**Activity:**
From the material below, tally every line containing "agent"; reply with the total only.
-- Supplied data follows --
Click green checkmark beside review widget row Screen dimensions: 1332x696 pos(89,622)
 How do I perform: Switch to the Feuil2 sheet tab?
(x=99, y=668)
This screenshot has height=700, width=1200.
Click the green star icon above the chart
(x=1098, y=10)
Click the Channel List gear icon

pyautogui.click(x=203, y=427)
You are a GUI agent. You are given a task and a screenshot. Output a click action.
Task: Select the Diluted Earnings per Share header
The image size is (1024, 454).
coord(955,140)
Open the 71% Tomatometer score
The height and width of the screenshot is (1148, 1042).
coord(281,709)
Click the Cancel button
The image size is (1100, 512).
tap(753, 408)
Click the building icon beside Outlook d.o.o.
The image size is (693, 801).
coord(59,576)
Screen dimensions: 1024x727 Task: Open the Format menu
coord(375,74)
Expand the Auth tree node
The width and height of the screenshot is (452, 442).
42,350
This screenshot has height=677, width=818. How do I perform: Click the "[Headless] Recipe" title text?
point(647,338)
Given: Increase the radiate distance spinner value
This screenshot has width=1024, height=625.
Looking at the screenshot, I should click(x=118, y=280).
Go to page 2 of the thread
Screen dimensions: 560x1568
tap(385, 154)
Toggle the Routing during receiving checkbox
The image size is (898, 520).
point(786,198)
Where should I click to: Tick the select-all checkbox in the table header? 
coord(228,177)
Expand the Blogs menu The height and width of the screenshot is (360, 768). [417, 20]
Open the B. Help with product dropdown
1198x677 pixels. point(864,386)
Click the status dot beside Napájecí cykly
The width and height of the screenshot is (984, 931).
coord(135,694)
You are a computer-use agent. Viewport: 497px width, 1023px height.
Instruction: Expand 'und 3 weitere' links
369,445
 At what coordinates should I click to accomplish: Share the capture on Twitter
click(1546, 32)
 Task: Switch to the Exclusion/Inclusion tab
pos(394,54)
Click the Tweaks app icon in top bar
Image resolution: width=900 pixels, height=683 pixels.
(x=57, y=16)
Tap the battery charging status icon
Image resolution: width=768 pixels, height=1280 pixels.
-- Supplied data concluded --
**Response to the exercise:**
2